Breaking Up Is Hard To Do

Emo BOys and Emo GIrls

I have to be honest. I have very limited experience with being broken up with. Typically, I’m the one doing the breaking up, for a variety of reasons and at least two relationships where I’ve ended things, the men knew it was coming.

I’ve been broken up with twice: Once at eighteeen and once in the not-too-distant past by “He Who Shall Not Be Named” (as my daughters refer to D). Both times it was a complete and utter shock. There was no fighting, no expressions of dissatisfaction, no apparent withdrawal of affection. Just…BOOM…and your perception of the world and your relationship are lying in pieces while you look on in shocked horror.

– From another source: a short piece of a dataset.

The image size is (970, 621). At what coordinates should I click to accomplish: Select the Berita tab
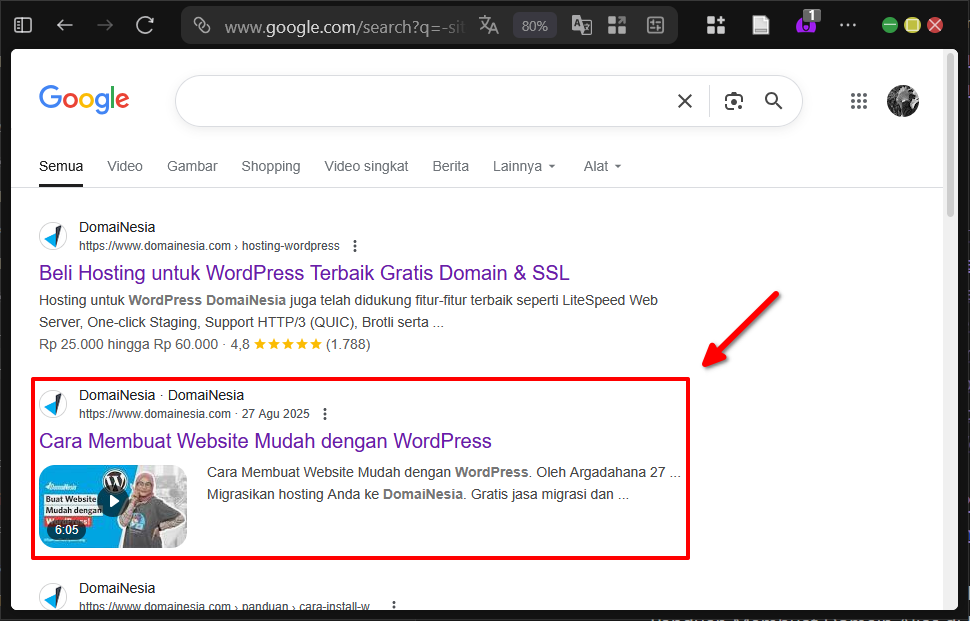coord(450,166)
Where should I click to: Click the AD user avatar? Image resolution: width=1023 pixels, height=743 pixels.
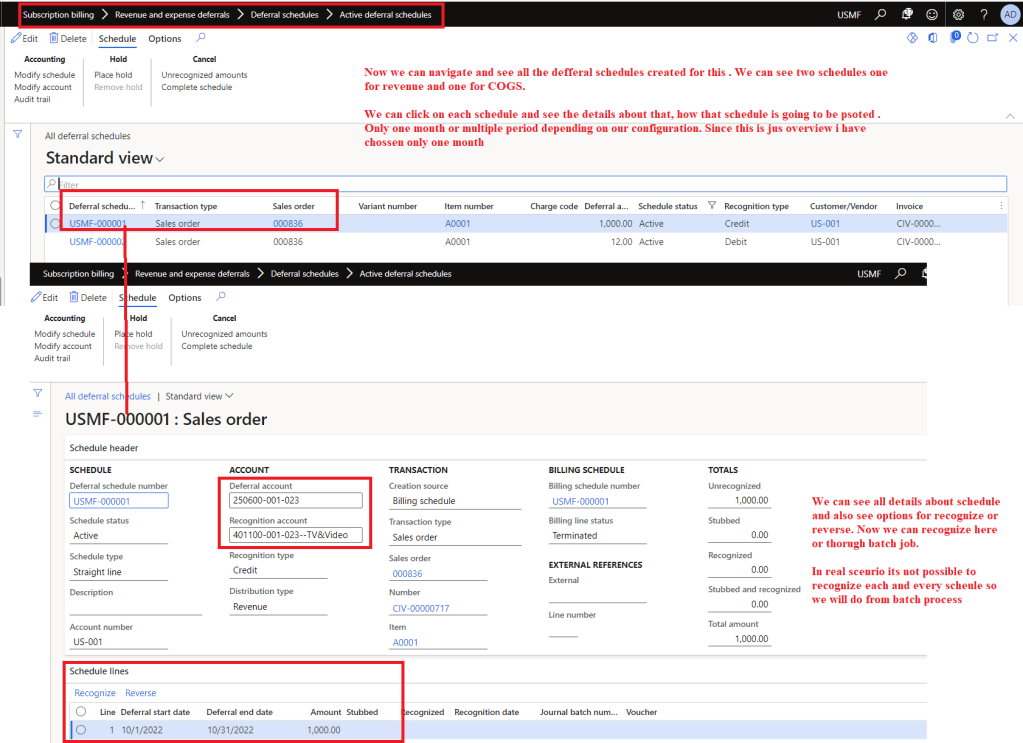[x=1009, y=15]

I recently read the following article and I found that it really touched on a lot of the elements of what made the breakup hard. Of course, it would have been difficult regardless and some things are learned in hindsight, still, these struck a chord with me. For the full article, click here: Breaking Up Tips. Some of the more salient points (The quotes in italics were pulled directly from the article):

  • Don’t drag it out
  • Pick the right time and place. “Don’t wait until the holidays or some special event to ruin someone’s mood. Give  them a little time to deal with things before having to face all of their  friends and family.” (Having had this particular experience, I have to say, it totally sucked and I think about the pain of the breakup everytime the holiday rolls around. Unless something fantastic comes along to replace the horrible memory that happened the day before the holiday, I’m pretty sure it’s forever ruined. To my family that visit from out of town, it was the holiday where I was either in a Xanax haze or near the point of sobbing their entire visit.)
  • Give the person a sense of closure. “Sometimes  it’s  clear to both parties that a relationship is headed towards a breakup. In those cases, when the relationship finally does end, there’s  usually  a  sense of closure. Many times, however, the breakup comes as a  complete shock  to the other person. They are left dazed and confused,   as if they were just  hit by a speeding train and left lying on the   tracks. From my experience, it’s  usually the guys who are the culprits in these situations .” (I definitely can relate: It’s hard to find closure when you didn’t see something coming. Much less when it simply didn’t jive at all with everything leading up to the breakup)
  • Space. Give the other person space to sort it out.
  • Move on with your life. I know, you’d love to be friends with them because you really like them (just not as a spouse), but  don’t you realize that they probably still have feelings for you? Don’t you understand that by continuing to interact with them in a close personal manner  you are stirring up their feelings for you and possibly impeding them from wholeheartedly dating other people? If you like them enough  to really try again  and make a serious  relationship work, then give it  your best shot and make it  happen.  Otherwise, please follow the words  of Gloria Gaynor and “Go on now go,  walk out the door, don’t turn  around now, for you’re not welcome  anymore.”  Move on with your life and  let your ex move on too.”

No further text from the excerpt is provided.